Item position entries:
** begin **

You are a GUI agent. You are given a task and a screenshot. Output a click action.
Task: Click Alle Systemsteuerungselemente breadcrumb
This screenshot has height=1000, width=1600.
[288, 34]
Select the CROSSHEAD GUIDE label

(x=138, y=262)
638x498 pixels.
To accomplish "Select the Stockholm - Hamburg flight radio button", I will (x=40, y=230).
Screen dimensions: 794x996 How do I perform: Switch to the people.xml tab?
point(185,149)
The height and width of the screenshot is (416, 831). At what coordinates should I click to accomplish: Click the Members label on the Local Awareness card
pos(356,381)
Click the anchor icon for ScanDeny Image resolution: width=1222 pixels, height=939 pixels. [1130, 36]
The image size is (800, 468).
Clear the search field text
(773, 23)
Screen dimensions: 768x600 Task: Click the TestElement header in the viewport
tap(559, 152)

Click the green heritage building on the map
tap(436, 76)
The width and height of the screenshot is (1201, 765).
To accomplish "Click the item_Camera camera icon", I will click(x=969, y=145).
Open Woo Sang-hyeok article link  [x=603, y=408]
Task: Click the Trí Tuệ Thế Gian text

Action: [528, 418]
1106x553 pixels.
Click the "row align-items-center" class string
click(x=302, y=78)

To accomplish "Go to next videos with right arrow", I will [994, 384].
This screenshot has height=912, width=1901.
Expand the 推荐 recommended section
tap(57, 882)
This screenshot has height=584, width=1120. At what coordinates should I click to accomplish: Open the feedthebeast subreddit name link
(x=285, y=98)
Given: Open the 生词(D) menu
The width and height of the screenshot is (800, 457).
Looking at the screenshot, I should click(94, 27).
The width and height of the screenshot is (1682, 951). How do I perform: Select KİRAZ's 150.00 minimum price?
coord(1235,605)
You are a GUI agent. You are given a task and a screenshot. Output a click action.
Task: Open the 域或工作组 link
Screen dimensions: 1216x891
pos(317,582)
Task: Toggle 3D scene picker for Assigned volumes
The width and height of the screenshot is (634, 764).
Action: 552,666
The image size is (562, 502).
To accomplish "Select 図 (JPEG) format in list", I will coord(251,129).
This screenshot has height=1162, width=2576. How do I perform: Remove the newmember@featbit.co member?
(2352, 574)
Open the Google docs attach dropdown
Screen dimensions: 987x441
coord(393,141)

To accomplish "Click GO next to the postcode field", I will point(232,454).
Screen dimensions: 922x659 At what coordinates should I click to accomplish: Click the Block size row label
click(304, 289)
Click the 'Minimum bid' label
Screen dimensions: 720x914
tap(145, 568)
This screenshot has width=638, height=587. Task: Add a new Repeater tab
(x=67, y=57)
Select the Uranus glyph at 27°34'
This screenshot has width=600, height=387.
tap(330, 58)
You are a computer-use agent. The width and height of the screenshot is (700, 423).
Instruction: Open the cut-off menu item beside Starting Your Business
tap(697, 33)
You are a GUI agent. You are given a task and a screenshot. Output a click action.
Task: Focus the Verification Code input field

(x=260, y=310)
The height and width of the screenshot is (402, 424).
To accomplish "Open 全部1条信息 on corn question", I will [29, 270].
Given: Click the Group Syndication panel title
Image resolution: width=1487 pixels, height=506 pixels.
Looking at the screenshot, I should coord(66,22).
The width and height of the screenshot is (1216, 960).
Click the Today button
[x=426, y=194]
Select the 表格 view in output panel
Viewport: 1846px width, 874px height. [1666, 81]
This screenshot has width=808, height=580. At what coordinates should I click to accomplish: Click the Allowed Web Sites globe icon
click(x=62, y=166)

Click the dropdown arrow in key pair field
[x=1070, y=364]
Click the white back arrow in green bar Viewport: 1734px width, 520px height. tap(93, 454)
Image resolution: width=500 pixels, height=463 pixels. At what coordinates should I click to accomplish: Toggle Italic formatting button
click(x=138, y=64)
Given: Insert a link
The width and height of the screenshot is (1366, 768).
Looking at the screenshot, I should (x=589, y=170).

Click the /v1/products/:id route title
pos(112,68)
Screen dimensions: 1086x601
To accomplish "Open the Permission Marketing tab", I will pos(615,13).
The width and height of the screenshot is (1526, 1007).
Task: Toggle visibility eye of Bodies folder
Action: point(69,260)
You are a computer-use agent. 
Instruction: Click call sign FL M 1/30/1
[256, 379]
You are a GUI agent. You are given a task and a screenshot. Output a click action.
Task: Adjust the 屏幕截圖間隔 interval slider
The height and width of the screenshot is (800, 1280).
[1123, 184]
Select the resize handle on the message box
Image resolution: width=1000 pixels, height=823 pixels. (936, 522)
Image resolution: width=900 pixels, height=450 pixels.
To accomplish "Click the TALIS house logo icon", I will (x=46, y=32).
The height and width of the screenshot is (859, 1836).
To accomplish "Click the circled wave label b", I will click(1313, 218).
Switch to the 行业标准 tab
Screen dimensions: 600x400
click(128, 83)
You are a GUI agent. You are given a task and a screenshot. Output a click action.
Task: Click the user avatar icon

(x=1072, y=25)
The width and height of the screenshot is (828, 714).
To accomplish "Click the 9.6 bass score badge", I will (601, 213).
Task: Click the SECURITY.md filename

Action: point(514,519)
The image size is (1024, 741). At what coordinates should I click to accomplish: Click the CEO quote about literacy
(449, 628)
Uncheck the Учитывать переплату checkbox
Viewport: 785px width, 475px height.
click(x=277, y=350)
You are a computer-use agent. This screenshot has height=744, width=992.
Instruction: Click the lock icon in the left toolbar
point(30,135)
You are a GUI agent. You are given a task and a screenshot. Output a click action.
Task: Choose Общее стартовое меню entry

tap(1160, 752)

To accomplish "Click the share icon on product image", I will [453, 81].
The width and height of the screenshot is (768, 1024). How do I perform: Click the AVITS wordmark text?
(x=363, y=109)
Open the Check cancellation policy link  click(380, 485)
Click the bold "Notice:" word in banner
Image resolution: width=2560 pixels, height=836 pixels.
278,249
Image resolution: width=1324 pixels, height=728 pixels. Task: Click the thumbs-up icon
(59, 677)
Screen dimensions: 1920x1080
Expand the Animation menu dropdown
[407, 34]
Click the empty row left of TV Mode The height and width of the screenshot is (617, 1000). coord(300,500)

** end **

# YOUR OBJECTIVE:
Copy out the stretch of entries above, from the line containing "Given: Click the" through the line containing "[x=426, y=194]", keeping every character the same.

# FULL OUTPUT:
Given: Click the Group Syndication panel title
Image resolution: width=1487 pixels, height=506 pixels.
Looking at the screenshot, I should coord(66,22).
The width and height of the screenshot is (1216, 960).
Click the Today button
[x=426, y=194]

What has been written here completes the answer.